AIM | Recast the data that follows as a Markdown table with the columns n and Line, where n numbers each line in order and Line holds its text. Leave out blank lines.

[Data records]
** BEGIN **

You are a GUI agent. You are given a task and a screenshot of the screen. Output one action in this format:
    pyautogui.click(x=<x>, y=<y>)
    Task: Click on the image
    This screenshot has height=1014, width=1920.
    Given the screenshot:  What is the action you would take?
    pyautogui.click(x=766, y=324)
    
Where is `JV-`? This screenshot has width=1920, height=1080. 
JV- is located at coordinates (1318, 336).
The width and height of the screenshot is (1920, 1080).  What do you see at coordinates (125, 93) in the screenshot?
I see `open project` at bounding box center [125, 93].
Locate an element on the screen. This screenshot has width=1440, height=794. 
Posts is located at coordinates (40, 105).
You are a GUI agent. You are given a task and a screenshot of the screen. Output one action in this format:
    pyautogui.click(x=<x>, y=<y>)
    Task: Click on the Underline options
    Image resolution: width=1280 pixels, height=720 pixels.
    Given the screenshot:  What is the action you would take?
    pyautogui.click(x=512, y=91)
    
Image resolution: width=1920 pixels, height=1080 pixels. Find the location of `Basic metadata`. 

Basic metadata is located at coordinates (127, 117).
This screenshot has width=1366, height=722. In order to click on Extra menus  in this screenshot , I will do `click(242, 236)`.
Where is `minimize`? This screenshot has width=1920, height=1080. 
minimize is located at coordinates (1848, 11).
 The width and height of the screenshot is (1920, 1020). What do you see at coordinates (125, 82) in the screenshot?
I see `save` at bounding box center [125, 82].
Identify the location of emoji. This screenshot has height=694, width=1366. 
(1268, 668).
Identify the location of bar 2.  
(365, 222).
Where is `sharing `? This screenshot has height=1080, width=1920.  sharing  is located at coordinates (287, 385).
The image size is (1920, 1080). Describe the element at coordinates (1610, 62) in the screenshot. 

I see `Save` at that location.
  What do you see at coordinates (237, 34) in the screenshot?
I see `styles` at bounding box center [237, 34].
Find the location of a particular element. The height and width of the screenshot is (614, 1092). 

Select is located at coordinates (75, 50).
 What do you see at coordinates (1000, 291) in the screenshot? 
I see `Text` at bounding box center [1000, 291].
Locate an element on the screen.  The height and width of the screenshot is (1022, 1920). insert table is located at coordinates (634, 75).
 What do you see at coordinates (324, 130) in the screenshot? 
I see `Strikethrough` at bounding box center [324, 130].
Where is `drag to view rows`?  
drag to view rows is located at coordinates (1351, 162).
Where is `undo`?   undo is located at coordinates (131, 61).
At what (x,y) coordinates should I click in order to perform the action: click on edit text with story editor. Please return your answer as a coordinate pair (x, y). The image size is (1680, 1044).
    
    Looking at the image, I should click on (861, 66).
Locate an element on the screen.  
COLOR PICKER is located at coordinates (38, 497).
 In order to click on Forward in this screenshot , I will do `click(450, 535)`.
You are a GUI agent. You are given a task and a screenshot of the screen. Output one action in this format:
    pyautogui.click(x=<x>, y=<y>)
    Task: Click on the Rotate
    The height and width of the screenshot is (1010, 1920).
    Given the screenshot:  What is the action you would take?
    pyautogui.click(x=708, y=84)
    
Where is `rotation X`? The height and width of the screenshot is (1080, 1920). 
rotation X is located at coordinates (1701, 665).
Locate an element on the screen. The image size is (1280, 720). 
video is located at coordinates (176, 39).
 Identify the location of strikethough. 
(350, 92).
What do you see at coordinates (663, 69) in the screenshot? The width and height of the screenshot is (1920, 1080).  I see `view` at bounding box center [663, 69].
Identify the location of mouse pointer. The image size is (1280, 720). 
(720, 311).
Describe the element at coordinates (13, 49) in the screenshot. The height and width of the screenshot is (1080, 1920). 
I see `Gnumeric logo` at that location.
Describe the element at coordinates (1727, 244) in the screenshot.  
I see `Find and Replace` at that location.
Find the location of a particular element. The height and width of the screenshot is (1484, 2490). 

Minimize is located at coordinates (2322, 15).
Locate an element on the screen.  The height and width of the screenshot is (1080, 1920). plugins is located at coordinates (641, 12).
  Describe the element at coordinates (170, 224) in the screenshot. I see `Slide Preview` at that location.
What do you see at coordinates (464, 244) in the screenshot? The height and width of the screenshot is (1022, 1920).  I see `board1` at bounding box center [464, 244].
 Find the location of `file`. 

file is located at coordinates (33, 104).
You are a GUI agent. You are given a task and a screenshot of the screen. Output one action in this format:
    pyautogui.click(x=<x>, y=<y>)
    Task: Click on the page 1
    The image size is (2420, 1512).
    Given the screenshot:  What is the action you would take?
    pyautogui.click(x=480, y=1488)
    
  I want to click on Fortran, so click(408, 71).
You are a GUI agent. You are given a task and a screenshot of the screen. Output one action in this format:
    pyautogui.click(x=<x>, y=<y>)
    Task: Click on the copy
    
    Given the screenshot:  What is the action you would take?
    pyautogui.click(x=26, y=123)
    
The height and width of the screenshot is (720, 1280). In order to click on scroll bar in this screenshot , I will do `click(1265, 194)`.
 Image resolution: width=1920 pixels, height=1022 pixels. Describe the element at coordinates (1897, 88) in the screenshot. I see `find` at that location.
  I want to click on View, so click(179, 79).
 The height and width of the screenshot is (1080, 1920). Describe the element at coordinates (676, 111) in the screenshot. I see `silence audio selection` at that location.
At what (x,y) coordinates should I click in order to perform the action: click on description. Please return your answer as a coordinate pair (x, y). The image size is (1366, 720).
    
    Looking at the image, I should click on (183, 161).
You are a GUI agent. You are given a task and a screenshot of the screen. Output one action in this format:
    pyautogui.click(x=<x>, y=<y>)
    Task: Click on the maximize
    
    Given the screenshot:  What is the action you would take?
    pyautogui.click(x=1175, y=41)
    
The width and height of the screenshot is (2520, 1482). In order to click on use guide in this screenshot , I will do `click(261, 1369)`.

** END **

EXPECTED ANSWER |
| n | Line |
|---|---|
| 1 | You are a GUI agent. You are given a task and a screenshot of the screen. Output one action in this format: |
| 2 |     pyautogui.click(x=<x>, y=<y>) |
| 3 |     Task: Click on the image |
| 4 |     This screenshot has height=1014, width=1920. |
| 5 |     Given the screenshot:  What is the action you would take? |
| 6 |     pyautogui.click(x=766, y=324) |
| 7 | Where is `JV-`? This screenshot has width=1920, height=1080.  |
| 8 | JV- is located at coordinates (1318, 336). |
| 9 | The width and height of the screenshot is (1920, 1080).  What do you see at coordinates (125, 93) in the screenshot? |
| 10 | I see `open project` at bounding box center [125, 93]. |
| 11 | Locate an element on the screen. This screenshot has width=1440, height=794.  |
| 12 | Posts is located at coordinates (40, 105). |
| 13 | You are a GUI agent. You are given a task and a screenshot of the screen. Output one action in this format: |
| 14 |     pyautogui.click(x=<x>, y=<y>) |
| 15 |     Task: Click on the Underline options |
| 16 |     Image resolution: width=1280 pixels, height=720 pixels. |
| 17 |     Given the screenshot:  What is the action you would take? |
| 18 |     pyautogui.click(x=512, y=91) |
| 19 | Image resolution: width=1920 pixels, height=1080 pixels. Find the location of `Basic metadata`.  |
| 20 | Basic metadata is located at coordinates (127, 117). |
| 21 | This screenshot has width=1366, height=722. In order to click on Extra menus  in this screenshot , I will do `click(242, 236)`. |
| 22 | Where is `minimize`? This screenshot has width=1920, height=1080.  |
| 23 | minimize is located at coordinates (1848, 11). |
| 24 |  The width and height of the screenshot is (1920, 1020). What do you see at coordinates (125, 82) in the screenshot? |
| 25 | I see `save` at bounding box center [125, 82]. |
| 26 | Identify the location of emoji. This screenshot has height=694, width=1366.  |
| 27 | (1268, 668). |
| 28 | Identify the location of bar 2.   |
| 29 | (365, 222). |
| 30 | Where is `sharing `? This screenshot has height=1080, width=1920.  sharing  is located at coordinates (287, 385). |
| 31 | The image size is (1920, 1080). Describe the element at coordinates (1610, 62) in the screenshot.  |
| 32 | I see `Save` at that location. |
| 33 |   What do you see at coordinates (237, 34) in the screenshot? |
| 34 | I see `styles` at bounding box center [237, 34]. |
| 35 | Find the location of a particular element. The height and width of the screenshot is (614, 1092).  |
| 36 | Select is located at coordinates (75, 50). |
| 37 |  What do you see at coordinates (1000, 291) in the screenshot?  |
| 38 | I see `Text` at bounding box center [1000, 291]. |
| 39 | Locate an element on the screen.  The height and width of the screenshot is (1022, 1920). insert table is located at coordinates (634, 75). |
| 40 |  What do you see at coordinates (324, 130) in the screenshot?  |
| 41 | I see `Strikethrough` at bounding box center [324, 130]. |
| 42 | Where is `drag to view rows`?   |
| 43 | drag to view rows is located at coordinates (1351, 162). |
| 44 | Where is `undo`?   undo is located at coordinates (131, 61). |
| 45 | At what (x,y) coordinates should I click in order to perform the action: click on edit text with story editor. Please return your answer as a coordinate pair (x, y). The image size is (1680, 1044). |
| 46 |     Looking at the image, I should click on (861, 66). |
| 47 | Locate an element on the screen.   |
| 48 | COLOR PICKER is located at coordinates (38, 497). |
| 49 |  In order to click on Forward in this screenshot , I will do `click(450, 535)`. |
| 50 | You are a GUI agent. You are given a task and a screenshot of the screen. Output one action in this format: |
| 51 |     pyautogui.click(x=<x>, y=<y>) |
| 52 |     Task: Click on the Rotate |
| 53 |     The height and width of the screenshot is (1010, 1920). |
| 54 |     Given the screenshot:  What is the action you would take? |
| 55 |     pyautogui.click(x=708, y=84) |
| 56 | Where is `rotation X`? The height and width of the screenshot is (1080, 1920).  |
| 57 | rotation X is located at coordinates (1701, 665). |
| 58 | Locate an element on the screen. The image size is (1280, 720).  |
| 59 | video is located at coordinates (176, 39). |
| 60 |  Identify the location of strikethough.  |
| 61 | (350, 92). |
| 62 | What do you see at coordinates (663, 69) in the screenshot? The width and height of the screenshot is (1920, 1080).  I see `view` at bounding box center [663, 69]. |
| 63 | Identify the location of mouse pointer. The image size is (1280, 720).  |
| 64 | (720, 311). |
| 65 | Describe the element at coordinates (13, 49) in the screenshot. The height and width of the screenshot is (1080, 1920).  |
| 66 | I see `Gnumeric logo` at that location. |
| 67 | Describe the element at coordinates (1727, 244) in the screenshot.   |
| 68 | I see `Find and Replace` at that location. |
| 69 | Find the location of a particular element. The height and width of the screenshot is (1484, 2490).  |
| 70 | Minimize is located at coordinates (2322, 15). |
| 71 | Locate an element on the screen.  The height and width of the screenshot is (1080, 1920). plugins is located at coordinates (641, 12). |
| 72 |   Describe the element at coordinates (170, 224) in the screenshot. I see `Slide Preview` at that location. |
| 73 | What do you see at coordinates (464, 244) in the screenshot? The height and width of the screenshot is (1022, 1920).  I see `board1` at bounding box center [464, 244]. |
| 74 |  Find the location of `file`.  |
| 75 | file is located at coordinates (33, 104). |
| 76 | You are a GUI agent. You are given a task and a screenshot of the screen. Output one action in this format: |
| 77 |     pyautogui.click(x=<x>, y=<y>) |
| 78 |     Task: Click on the page 1 |
| 79 |     The image size is (2420, 1512). |
| 80 |     Given the screenshot:  What is the action you would take? |
| 81 |     pyautogui.click(x=480, y=1488) |
| 82 |   I want to click on Fortran, so click(408, 71). |
| 83 | You are a GUI agent. You are given a task and a screenshot of the screen. Output one action in this format: |
| 84 |     pyautogui.click(x=<x>, y=<y>) |
| 85 |     Task: Click on the copy |
| 86 |     Given the screenshot:  What is the action you would take? |
| 87 |     pyautogui.click(x=26, y=123) |
| 88 | The height and width of the screenshot is (720, 1280). In order to click on scroll bar in this screenshot , I will do `click(1265, 194)`. |
| 89 |  Image resolution: width=1920 pixels, height=1022 pixels. Describe the element at coordinates (1897, 88) in the screenshot. I see `find` at that location. |
| 90 |   I want to click on View, so click(179, 79). |
| 91 |  The height and width of the screenshot is (1080, 1920). Describe the element at coordinates (676, 111) in the screenshot. I see `silence audio selection` at that location. |
| 92 | At what (x,y) coordinates should I click in order to perform the action: click on description. Please return your answer as a coordinate pair (x, y). The image size is (1366, 720). |
| 93 |     Looking at the image, I should click on (183, 161). |
| 94 | You are a GUI agent. You are given a task and a screenshot of the screen. Output one action in this format: |
| 95 |     pyautogui.click(x=<x>, y=<y>) |
| 96 |     Task: Click on the maximize |
| 97 |     Given the screenshot:  What is the action you would take? |
| 98 |     pyautogui.click(x=1175, y=41) |
| 99 | The width and height of the screenshot is (2520, 1482). In order to click on use guide in this screenshot , I will do `click(261, 1369)`. |